How many pop stars does it take to carry a tune? The seasons may change before the counting’s done. Overnight sensations are a dime a dozen, but the pop music industry is seriously lacking in true musicians, lyricists and vocalists. Sold-out arenas thunder with appreciation for “artists” without two skills to rub together while gifted musicians struggle to rub two dollars together playing gigs in dive bars sidewalks. What gives?
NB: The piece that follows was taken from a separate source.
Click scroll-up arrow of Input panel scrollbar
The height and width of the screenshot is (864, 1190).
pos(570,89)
Justin Bieber has never taken music lessons in his life. Does his fame make him a child prodigy on par with Mozart? He might not know a music theory book if one fell from the sky, but his fans are too busy oozing over his hair to care. Millions of girls fawned over Elvis Presley, but he knew his way around a guitar and had a crushed-velvet voice so memorable that it’s still absolutely recognizable today.
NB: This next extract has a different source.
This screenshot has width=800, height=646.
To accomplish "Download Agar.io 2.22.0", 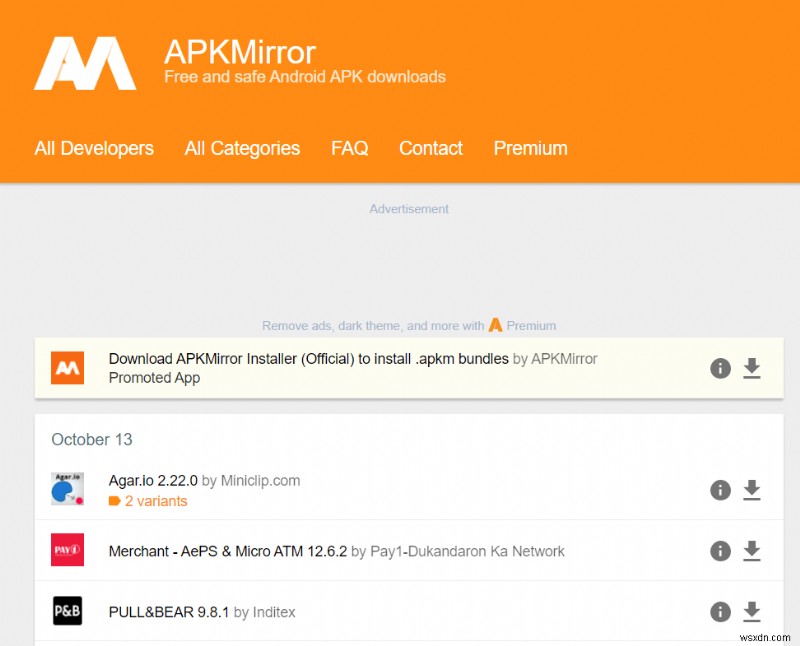I will [x=754, y=490].
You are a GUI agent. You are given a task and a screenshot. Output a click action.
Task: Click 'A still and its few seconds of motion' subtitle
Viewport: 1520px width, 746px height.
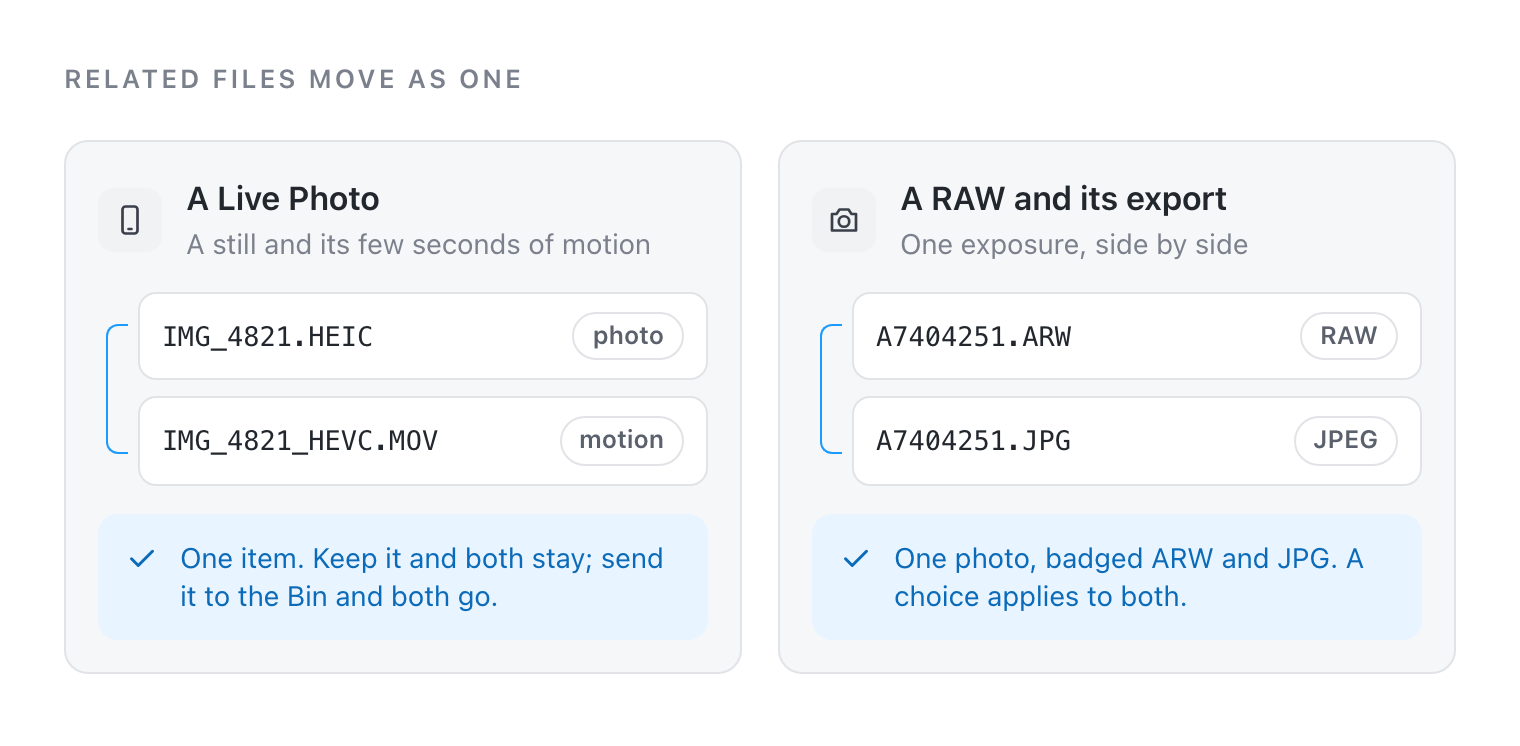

How do people who couldn’t explain a three-chord progression strike such a chord in the music industry? Pop music is saturated with clones and copycats, and the genre suffers from a complete lack of originality. Hackneyed rants about teen breakups pass as lyrics, accompanied by mediocre melodies by so-called guitarists who couldn’t define the term “scordatura” if their hairstyles depended on it. It’s understandable and forgivable to be an aspiring music student still brushing up on the finer points of tuning; it’s another thing entirely to assume that the word refers to an entrée in a sushi restaurant. It’s true that Bob Dylan was never a pop star, but comparisons between his work and the contributions of today are embarrassing at best.
There are literally hundreds of struggling musicians in Toronto right now who can sing or play circles around everything that’s on the airwaves now, but they refuse to aspire to success by way of emulation. It’s likely there are hundreds more who can play a piano with devastating talent, but they’re shuffled aside by wannabes who think it’s OK to pantomime tickling the keys while stomping the pedals just for effect. Toronto’s subway system is chalk full of talented buskers. If you take the time to stop and listen to one of them, you might be amazed and subsequently demoralized thinking “why on earth is he playing for pennies on a dirty old subway platform?” On any night of the week, there’s dozens of Toronto indie bands playing impressive, original music while making next to nothing and often performing for free just to be heard.
It’s troubling to observe that pop stars can no longer be called musicians, and someone can make millions in downloads and concert sales while having the vocal range of a turnip. If it’s any consolation, of all the stars now contributing to the mindless cacophony that passes for pop music, 99 percent will be forgotten three years from now. Who aspires to growing up to be a flash in the pan? Quite a few people apparently do.
Interested in reading music, not tabloids? There’s hope. True talent will always be valued, and no amount of dumb luck can trump persistence. Don’t be afraid to be a self-promoter. Justin Bieber owes much of his fame to the fact that someone important noticed his YouTube video, so imagine what might happen with a little bit of ability and a modicum of originality. Don’t give up – the next chance may be out there!